Study: Opioid Scripts Are Down, Overdoses Aren't


The number of opioid prescriptions in the U.S. has dropped for the first time in two decades, according to a New York Times analysis of prescription drug data.

The reduced rate of prescriptions is the first drop since OxyContin hit the market in 1996.

Experts credit the change to education efforts and more stringent regulation at the state and federal level. In particular, doctors who routinely prescribed opioid painkillers have learned more about the dangers of opioids, and the risk of addiction in the patients they prescribe them to.

“The culture is changing,” University of Washington drug safety researcher Bruce Psaty told the Times. “We are on the downside of a curve with opioid prescribing now.”

The number of prescriptions for opioids -- a class of drug that includes OxyContin, Vicodin, morphine and other strong painkillers -- peaked in 2012, according to IMS Health, a firm that tracks prescription data in the U.S. Since then, prescriptions are down in 49 out of 50 states, and overall there are 18 percent fewer prescriptions than there were at the peak of the epidemic, according to medical data company Symphony Health Solutions. South Dakota is the only U.S. state in which opioid prescriptions have increased over the past three years.

While the number of prescriptions is down, overdose deaths are not, the paper noted.

There were 47,055 overdose deaths attributed to opioids in 2014, the most recent year for which complete statistics are available, according to the Centers for Disease Control. Drug overdoses are now the leading cause of accidental deaths in the U.S, per the American Society of Addiction Medicine.

That 47,055 number is a record in the U.S., according to the CDC. One of the reasons overdoses have not decreased in proportion to prescriptions is that many opioid abusers switch to abusing heroin if they can no longer obtain painkillers.

“The increasing number of deaths from opioid overdose is alarming,” CDC Director Tom Frieden said in December 2015, when the statistics were released. “The opioid epidemic is devastating American families and communities."

Hardliners like Dr.
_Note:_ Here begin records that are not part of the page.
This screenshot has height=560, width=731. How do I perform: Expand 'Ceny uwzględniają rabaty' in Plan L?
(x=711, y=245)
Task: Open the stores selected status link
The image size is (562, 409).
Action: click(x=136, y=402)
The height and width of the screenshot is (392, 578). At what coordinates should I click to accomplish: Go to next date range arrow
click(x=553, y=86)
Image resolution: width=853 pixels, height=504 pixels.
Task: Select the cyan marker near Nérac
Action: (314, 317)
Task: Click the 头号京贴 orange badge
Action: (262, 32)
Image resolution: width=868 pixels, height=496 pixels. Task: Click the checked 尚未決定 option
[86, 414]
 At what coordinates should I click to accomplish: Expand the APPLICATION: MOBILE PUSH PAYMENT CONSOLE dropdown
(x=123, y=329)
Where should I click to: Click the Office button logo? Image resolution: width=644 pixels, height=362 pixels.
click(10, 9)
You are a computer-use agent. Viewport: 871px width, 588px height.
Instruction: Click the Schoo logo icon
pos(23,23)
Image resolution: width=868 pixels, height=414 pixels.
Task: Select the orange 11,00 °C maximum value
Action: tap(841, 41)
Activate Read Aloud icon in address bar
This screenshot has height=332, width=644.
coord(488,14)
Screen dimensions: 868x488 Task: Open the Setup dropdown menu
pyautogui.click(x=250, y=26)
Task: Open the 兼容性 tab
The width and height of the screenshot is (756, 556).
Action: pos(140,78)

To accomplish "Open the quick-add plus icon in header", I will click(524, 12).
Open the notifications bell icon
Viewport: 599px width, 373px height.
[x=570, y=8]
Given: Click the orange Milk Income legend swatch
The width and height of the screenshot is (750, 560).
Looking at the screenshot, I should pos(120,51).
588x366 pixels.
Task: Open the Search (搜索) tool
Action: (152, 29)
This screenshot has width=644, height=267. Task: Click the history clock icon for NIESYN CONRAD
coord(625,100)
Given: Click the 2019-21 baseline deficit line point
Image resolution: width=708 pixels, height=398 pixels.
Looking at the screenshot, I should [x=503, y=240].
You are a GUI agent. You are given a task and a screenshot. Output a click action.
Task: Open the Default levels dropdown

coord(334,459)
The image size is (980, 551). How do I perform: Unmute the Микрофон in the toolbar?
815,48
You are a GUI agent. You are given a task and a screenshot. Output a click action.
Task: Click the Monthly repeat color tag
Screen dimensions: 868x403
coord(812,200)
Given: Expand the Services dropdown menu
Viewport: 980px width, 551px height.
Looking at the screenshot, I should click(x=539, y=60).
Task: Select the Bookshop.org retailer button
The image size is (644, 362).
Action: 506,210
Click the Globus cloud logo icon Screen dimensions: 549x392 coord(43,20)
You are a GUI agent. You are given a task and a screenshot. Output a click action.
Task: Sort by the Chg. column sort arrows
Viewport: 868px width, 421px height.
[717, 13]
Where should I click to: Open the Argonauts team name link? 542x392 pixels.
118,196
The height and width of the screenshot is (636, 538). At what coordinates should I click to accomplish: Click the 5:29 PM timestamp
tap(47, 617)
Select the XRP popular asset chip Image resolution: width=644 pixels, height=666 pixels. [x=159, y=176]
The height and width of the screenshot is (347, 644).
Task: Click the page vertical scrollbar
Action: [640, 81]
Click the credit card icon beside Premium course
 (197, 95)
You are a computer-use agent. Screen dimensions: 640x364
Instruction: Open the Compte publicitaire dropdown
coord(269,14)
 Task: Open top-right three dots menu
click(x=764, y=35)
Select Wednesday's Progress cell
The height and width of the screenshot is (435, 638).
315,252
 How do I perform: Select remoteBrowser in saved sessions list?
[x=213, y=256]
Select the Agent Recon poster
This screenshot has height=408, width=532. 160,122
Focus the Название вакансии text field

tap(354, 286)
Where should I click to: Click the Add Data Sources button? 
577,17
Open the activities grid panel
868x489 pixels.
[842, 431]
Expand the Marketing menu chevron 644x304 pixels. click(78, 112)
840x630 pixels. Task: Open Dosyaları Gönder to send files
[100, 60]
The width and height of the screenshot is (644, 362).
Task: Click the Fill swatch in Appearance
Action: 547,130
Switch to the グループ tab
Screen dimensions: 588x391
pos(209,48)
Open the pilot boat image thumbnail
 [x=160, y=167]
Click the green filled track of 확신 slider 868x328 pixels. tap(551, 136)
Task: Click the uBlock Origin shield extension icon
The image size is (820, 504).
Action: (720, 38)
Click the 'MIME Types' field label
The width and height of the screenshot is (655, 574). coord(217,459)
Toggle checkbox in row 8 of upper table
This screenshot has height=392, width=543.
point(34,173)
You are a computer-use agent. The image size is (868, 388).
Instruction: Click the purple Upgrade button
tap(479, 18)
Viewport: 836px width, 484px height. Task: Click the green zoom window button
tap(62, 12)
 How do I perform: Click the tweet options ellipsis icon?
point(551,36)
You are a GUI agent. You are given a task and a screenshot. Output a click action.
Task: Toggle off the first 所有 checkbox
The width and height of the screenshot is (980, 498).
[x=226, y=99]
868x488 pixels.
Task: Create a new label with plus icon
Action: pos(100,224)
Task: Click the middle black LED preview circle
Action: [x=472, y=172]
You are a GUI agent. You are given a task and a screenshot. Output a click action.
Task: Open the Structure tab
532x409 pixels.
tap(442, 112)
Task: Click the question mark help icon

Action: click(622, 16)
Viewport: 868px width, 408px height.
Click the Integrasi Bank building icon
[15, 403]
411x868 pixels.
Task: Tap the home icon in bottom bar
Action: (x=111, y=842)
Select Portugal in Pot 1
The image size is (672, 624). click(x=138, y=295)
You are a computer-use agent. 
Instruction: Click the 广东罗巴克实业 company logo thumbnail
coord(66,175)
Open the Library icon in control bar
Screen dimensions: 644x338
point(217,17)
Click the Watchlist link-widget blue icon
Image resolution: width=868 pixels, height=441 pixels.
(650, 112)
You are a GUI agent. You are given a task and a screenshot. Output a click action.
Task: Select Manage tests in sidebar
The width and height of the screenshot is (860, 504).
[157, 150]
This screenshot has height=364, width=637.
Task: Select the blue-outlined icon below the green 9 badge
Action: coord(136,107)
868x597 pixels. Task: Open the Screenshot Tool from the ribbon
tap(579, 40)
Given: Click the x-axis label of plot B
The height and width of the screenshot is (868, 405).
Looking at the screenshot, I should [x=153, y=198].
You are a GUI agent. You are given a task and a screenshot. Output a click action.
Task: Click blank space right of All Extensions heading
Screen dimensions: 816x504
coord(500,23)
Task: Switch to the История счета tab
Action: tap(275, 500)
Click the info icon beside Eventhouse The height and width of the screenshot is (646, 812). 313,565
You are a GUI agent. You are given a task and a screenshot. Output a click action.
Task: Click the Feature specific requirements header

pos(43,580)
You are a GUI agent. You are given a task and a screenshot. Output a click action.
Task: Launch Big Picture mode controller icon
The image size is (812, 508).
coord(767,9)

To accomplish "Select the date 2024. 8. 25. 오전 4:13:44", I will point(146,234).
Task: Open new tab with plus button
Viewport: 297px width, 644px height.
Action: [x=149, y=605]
Nora Volkow of the National Institute on Drug Abuse say the government still isn't doing enough to curb abuse, despite states like New York implementing real-time, networked databases that prevent patients from doctor shopping or forging prescriptions.

Volkow told the Times opioids need to be further regulated, despite making it difficult for legitimate users of opioid medication -- like cancer patients and sufferers of chronic pain -- to fill genuine prescriptions.

“The urgency of the epidemic, its devastating consequences, demands interventions that in some instances may make it harder for some patients to get their medication,” Volkow said. “We need to set up a system to make sure they are covered. But we cannot continue the prescription practice of opioids the way we have been. We just can’t.”

Others say patients are better educated, and take it upon themselves to refuse opioid medication for minor procedures like dental work.

“It used to be that people would come in and sometimes be quite insistent” about getting opioid prescriptions, said Dr. Wanda Filer, the president of the American Academy of Family Physicians. But in the past year or two, she said, “I think we’ve seen some dampening of that effect. It’s all anecdotal, but I’m hearing it state by state, all around.”